There was no singular moment when I saw the light and suddenly broke free from the clutches of diet culture.

It has been a slow, difficult journey. In moments of stress and pain I still sometimes question if I did the right thing, or if I should have kept "trying harder", but I can't deny how much better I feel now that I'm not obsessing over every thing I eat.

I slowly started actually treating my health conditions with medical and complimentary approach treatments, and though I was never "cured", I felt much better. It took thin privilege, financial help, and the right chance encounters with certain professionals for this to happen. I had only one doctor half heartedly suggest that weight loss could help my condition- I'm sure that if I was in a larger body that I would have been pushed to pursue weight loss and it would have been even harder to access helpful treatments. I slowly loosened up my diet restrictions, one at a time, and noticed that I actually could eat a liberal, varied diet. After I was comfortable with my new flexible diet, I started to explore what I actually like to eat and how different things made me feel. I slowly, and with help, worked on my body image so that I could make healthy changes without backtracking based on changes to my appearance and weight. I worked on what it means to have illnesses and experience profound physical pain, without blaming myself or feeling like I need to be doing more about it all the time.

I became entrenched in dieting culture in the same way so many do- I came to fix a health problem that had barely anything to do with food, but there were so many people and products more than ready to tell me that changing my diet was the answer to all my problems. I was desperate, and diet culture loves desperation.

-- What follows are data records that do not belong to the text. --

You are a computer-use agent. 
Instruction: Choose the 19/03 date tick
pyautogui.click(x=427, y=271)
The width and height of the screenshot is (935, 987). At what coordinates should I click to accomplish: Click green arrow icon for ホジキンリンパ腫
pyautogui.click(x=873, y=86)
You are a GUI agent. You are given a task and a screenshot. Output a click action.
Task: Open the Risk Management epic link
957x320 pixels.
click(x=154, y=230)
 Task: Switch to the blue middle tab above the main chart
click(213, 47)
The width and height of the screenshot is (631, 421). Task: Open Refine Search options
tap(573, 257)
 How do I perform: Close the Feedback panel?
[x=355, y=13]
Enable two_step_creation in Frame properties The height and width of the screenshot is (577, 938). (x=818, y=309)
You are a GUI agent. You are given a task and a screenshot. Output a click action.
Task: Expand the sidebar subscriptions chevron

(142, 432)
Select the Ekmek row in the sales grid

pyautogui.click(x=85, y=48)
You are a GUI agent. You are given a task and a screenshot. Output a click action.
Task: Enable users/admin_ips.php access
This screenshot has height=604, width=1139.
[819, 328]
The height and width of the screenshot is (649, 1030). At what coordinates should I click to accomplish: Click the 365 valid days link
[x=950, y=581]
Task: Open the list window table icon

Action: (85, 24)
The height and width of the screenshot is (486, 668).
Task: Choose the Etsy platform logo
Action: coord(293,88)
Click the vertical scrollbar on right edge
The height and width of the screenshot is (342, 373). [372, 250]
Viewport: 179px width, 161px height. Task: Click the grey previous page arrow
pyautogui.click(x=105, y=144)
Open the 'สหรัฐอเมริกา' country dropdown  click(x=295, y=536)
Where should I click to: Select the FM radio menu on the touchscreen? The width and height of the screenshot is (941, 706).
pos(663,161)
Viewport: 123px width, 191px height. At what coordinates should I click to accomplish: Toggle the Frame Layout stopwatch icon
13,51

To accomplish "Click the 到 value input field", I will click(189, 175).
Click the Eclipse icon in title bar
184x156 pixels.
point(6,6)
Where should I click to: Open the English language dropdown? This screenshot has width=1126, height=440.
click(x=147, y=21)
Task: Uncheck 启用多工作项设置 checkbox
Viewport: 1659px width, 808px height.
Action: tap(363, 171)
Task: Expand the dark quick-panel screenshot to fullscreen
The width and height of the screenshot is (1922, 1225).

I wish I had spent more time reading about disability activists, and less time reading another dozen articles about gluten. I wish I had reached out to more friends to tell them I was struggling, and taken less expensive vitamins. It still isn't easy- when my stress or pain spikes, I still have a little reflex that kicks in that whispers "if you ate less of _____ or if you weighed ____ you wouldn't have this problem", but I can now gently recognize this is a desperate grab at control of a situation that is not entirely within my control, and that this line of thinking is not in my best interest. I can see diet culture as the water that I swim in, all around all of us, but not take the messages as truth.

My personal work to exit diet culture related to my own health challenges translated to my professional development- as I unlearned diet culture in my own life, I started to practice from a paradigm that rejects diet culture. Being an anti-diet dietitian means getting more curious with how foods actually make you feel, without shame or judgement. It involves cultivating self care, not self restriction. It means using nutrition in a gentle, nourishing way to assist your wellbeing, while never losing sight of your overall, holistic health including your mental health.

People experiencing health problems are very vulnerable to diet cultures toxic messages. I have endless compassion for everyone currently "in it", and would never shame or blame you for where you are at. I wish there were more accessible treatment options for what ails you, causes you pain, or makes it hard for you to be at peace. We all deserve compassion for our health struggles, and we certainly deserve better than what diet culture has to offer.